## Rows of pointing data
---+---
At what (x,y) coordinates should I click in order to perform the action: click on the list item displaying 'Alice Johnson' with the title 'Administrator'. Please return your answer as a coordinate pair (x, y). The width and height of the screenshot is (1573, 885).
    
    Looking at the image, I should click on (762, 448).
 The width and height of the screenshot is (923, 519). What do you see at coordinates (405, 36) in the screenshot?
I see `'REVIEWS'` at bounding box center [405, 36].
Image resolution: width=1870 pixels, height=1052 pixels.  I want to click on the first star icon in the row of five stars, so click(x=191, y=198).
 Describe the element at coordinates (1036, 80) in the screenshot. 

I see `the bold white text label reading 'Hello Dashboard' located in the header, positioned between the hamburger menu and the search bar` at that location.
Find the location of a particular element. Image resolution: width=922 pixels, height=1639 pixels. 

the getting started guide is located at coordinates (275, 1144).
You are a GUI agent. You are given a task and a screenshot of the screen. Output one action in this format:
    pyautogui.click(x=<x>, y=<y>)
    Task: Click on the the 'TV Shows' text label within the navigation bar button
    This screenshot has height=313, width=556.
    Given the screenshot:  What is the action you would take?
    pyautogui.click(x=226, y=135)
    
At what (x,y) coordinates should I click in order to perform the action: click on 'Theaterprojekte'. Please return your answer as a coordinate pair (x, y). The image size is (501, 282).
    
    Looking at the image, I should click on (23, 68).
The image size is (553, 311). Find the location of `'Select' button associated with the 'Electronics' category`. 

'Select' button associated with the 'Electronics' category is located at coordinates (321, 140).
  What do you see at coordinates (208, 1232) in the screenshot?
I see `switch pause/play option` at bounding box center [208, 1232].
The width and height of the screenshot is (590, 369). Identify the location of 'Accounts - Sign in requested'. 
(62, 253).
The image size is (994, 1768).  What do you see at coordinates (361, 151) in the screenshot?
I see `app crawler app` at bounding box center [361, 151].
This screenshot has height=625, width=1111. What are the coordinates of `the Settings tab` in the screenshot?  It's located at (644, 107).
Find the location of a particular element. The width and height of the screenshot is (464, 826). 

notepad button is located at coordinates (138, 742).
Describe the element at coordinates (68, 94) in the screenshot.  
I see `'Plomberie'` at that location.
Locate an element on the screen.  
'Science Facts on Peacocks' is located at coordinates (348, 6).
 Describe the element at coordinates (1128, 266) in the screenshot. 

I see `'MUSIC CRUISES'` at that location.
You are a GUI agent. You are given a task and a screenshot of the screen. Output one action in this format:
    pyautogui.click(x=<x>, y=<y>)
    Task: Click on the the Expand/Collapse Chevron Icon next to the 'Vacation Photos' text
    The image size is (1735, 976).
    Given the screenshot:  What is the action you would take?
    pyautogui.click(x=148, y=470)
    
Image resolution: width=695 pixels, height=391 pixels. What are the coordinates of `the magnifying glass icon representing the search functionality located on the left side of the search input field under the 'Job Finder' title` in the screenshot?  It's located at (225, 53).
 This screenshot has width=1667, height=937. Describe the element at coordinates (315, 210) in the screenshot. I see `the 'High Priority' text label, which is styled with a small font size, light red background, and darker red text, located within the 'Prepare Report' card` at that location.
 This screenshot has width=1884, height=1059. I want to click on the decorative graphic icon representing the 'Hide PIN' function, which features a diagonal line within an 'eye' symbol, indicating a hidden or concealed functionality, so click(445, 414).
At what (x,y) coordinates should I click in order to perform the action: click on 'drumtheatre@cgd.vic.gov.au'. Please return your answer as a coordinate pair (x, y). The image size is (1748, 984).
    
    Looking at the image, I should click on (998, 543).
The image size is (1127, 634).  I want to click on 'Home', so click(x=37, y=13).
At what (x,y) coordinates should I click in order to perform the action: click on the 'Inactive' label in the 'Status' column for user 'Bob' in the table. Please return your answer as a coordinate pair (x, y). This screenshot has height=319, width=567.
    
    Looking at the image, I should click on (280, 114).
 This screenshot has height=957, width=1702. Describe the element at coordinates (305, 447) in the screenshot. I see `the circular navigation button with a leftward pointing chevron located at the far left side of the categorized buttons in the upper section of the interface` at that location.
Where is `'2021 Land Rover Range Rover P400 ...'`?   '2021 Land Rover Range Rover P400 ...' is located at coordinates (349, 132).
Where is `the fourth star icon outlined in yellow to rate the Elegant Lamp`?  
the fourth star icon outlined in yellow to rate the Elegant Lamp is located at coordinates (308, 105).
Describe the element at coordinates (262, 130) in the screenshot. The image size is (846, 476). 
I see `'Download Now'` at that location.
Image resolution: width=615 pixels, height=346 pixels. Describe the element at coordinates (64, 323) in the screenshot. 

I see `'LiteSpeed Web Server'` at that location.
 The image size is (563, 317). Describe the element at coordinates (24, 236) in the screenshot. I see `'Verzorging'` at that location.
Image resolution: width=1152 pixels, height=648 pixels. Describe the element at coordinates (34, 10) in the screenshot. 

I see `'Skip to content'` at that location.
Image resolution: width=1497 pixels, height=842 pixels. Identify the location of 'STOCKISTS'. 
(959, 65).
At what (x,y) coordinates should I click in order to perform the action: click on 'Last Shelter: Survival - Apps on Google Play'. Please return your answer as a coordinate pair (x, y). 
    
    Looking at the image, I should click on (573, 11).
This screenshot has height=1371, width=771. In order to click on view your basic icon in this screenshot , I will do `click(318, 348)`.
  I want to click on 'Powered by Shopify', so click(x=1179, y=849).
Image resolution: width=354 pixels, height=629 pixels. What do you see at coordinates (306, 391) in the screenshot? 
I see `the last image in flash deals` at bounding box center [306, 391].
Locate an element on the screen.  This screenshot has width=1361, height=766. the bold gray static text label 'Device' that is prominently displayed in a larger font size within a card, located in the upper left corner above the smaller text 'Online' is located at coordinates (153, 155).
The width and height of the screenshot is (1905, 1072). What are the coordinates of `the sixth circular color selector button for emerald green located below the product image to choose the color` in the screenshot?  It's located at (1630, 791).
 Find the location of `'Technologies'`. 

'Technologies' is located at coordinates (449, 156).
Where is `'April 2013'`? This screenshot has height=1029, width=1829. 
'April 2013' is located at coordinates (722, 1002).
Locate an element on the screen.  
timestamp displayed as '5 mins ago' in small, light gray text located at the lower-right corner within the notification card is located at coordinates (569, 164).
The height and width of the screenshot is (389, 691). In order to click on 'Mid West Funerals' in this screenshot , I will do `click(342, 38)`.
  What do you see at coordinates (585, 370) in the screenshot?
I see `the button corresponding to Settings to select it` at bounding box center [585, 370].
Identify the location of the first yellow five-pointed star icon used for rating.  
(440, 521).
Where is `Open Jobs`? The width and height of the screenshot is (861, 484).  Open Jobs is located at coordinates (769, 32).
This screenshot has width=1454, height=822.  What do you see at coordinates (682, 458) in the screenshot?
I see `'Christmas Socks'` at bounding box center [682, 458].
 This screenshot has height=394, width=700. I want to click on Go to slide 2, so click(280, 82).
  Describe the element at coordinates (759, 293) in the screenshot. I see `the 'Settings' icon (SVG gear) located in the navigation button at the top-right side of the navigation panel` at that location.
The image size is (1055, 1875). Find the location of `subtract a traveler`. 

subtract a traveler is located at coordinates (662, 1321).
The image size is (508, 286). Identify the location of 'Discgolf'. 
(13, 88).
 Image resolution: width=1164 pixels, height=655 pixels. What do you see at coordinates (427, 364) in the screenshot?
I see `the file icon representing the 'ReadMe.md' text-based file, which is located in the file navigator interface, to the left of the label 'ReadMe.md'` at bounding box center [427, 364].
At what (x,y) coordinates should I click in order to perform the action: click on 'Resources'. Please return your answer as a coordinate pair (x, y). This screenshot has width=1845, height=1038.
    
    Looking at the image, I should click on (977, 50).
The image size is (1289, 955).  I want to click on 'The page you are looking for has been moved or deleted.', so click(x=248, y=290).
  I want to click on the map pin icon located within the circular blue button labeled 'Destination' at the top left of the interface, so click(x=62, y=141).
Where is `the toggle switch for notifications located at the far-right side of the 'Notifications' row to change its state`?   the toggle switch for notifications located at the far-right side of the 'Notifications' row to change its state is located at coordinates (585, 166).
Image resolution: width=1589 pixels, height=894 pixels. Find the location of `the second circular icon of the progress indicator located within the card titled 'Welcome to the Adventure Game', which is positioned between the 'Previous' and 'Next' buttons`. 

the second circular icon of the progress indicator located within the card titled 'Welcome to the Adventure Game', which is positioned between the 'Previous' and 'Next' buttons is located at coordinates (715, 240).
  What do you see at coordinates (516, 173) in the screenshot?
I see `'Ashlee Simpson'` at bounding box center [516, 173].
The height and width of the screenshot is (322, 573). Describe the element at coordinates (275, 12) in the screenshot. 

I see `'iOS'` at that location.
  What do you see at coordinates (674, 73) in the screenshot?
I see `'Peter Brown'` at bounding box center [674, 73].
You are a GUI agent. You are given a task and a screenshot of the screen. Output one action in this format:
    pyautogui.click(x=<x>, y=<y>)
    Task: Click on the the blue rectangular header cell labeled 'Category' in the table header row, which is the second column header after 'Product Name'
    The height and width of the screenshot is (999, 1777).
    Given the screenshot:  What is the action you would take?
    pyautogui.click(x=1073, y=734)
---+---
## Problem to work on
Render the records as a Markdown table with the columns "No." and "Line", starting at the line that contains "I want to click on the map" and continuing through the end of the records. Leave out blank lines.

## Finished task
| No. | Line |
|---|---|
| 1 |   I want to click on the map pin icon located within the circular blue button labeled 'Destination' at the top left of the interface, so click(x=62, y=141). |
| 2 | Where is `the toggle switch for notifications located at the far-right side of the 'Notifications' row to change its state`?   the toggle switch for notifications located at the far-right side of the 'Notifications' row to change its state is located at coordinates (585, 166). |
| 3 | Image resolution: width=1589 pixels, height=894 pixels. Find the location of `the second circular icon of the progress indicator located within the card titled 'Welcome to the Adventure Game', which is positioned between the 'Previous' and 'Next' buttons`.  |
| 4 | the second circular icon of the progress indicator located within the card titled 'Welcome to the Adventure Game', which is positioned between the 'Previous' and 'Next' buttons is located at coordinates (715, 240). |
| 5 |   What do you see at coordinates (516, 173) in the screenshot? |
| 6 | I see `'Ashlee Simpson'` at bounding box center [516, 173]. |
| 7 | The height and width of the screenshot is (322, 573). Describe the element at coordinates (275, 12) in the screenshot.  |
| 8 | I see `'iOS'` at that location. |
| 9 |   What do you see at coordinates (674, 73) in the screenshot? |
| 10 | I see `'Peter Brown'` at bounding box center [674, 73]. |
| 11 | You are a GUI agent. You are given a task and a screenshot of the screen. Output one action in this format: |
| 12 |     pyautogui.click(x=<x>, y=<y>) |
| 13 |     Task: Click on the the blue rectangular header cell labeled 'Category' in the table header row, which is the second column header after 'Product Name' |
| 14 |     The height and width of the screenshot is (999, 1777). |
| 15 |     Given the screenshot:  What is the action you would take? |
| 16 |     pyautogui.click(x=1073, y=734) |